Psalm 85 declares confidently: “I will hear what God the Lord will speak.” Wanting to know more about this kind of hearing, I hunted down the original Hebrew word on my Touch Bible app to get its full meaning. I discovered that shama’ means hearing intelligently, hearing spiritually, giving undivided attention, and that it can also include agreeing with what is said and obeying it.

Now that, I thought, is an excellent description of how I’d like to receive what my daughter Meghan Williams calls those “downloads from heaven.” But in the clamor of this busy, media-saturated world, giving undivided attention to the “still small voice” that resonates at our heart’s core can be difficult. When we’re plugging through life on autopilot, it just doesn’t happen. But what if, instead of reacting with annoyance when our agenda is interrupted or thwarted, we turn aside for a moment to “hear what God the Lord will speak”? On some occasions, I’ve seen that kind of hearing change the picture dramatically.

For instance, one cloudy spring afternoon, I had just stretched out for a much-needed nap only to be accosted by the roar of one jumbo jet after another passing seemingly inches above our roof.

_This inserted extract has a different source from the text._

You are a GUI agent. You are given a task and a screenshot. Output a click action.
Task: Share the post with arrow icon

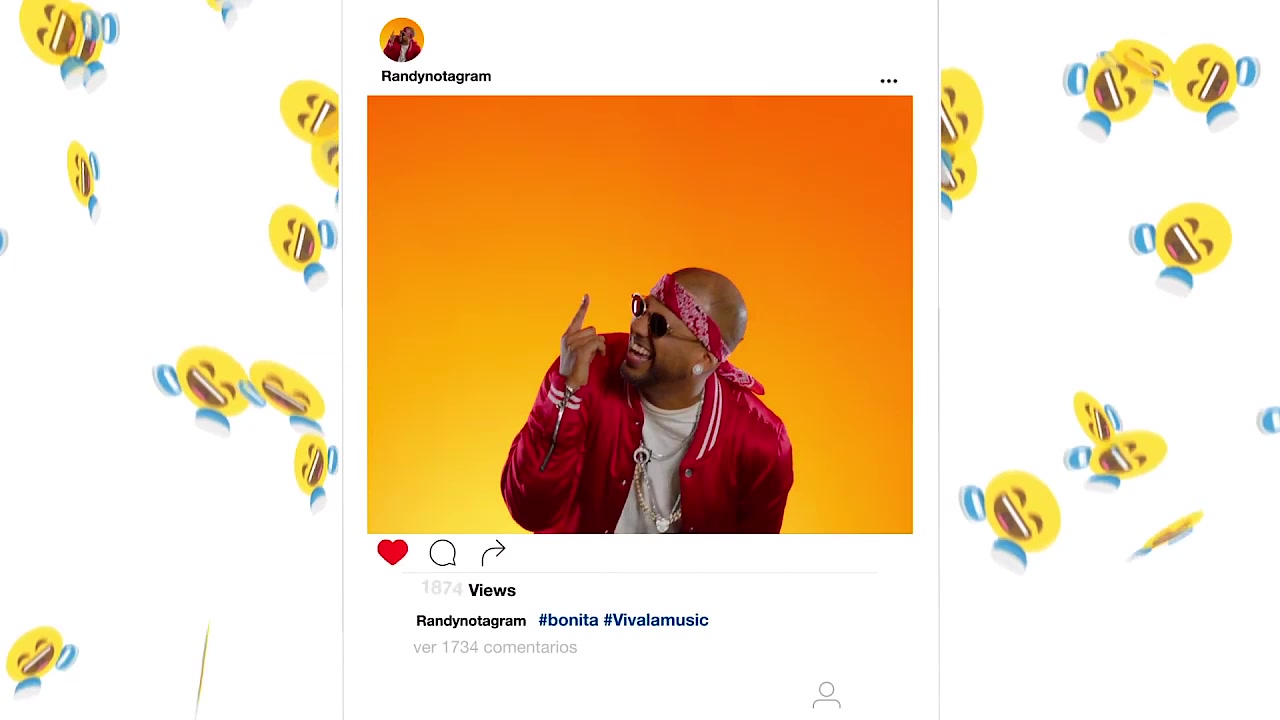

Being a light sleeper, I was more than slightly bothered by it—bothered, that is, until I heard that inner voice gently addressing me. “Would you be feeling this way if you were hearing birds twittering or a breeze blowing?” I had to admit that I wouldn’t. Birds and breezes seemed to me beautiful glimpses of God’s creation, so how could they annoy me? But those jets were just noisy man-made machines. That was an altogether different matter.

What I heard next, however, turned me around a full 180 degrees: “Where do you think the designers of these amazing high-speed aircraft got their intelligence? Who gave those flight attendants their compassion, patience, and consideration? Who gave those travelers the wise, or loving, or productive purpose of their journey?” Suddenly I found myself in awe of what, moments before, had seemed just an annoyance. I literally began to love and appreciate those planes and to embrace them in my concept of God’s creation. Not surprisingly, I was soon peacefully resting.

I’ve had many opportunities since then to apply the message I heard that day to other, more challenging situations. It taught me how to view the very circumstance I was resenting from a more inclusive, even appreciative, God-perspective. And I know such messages are always here to be heard if only I’m willing to give them my loving. undivided attention.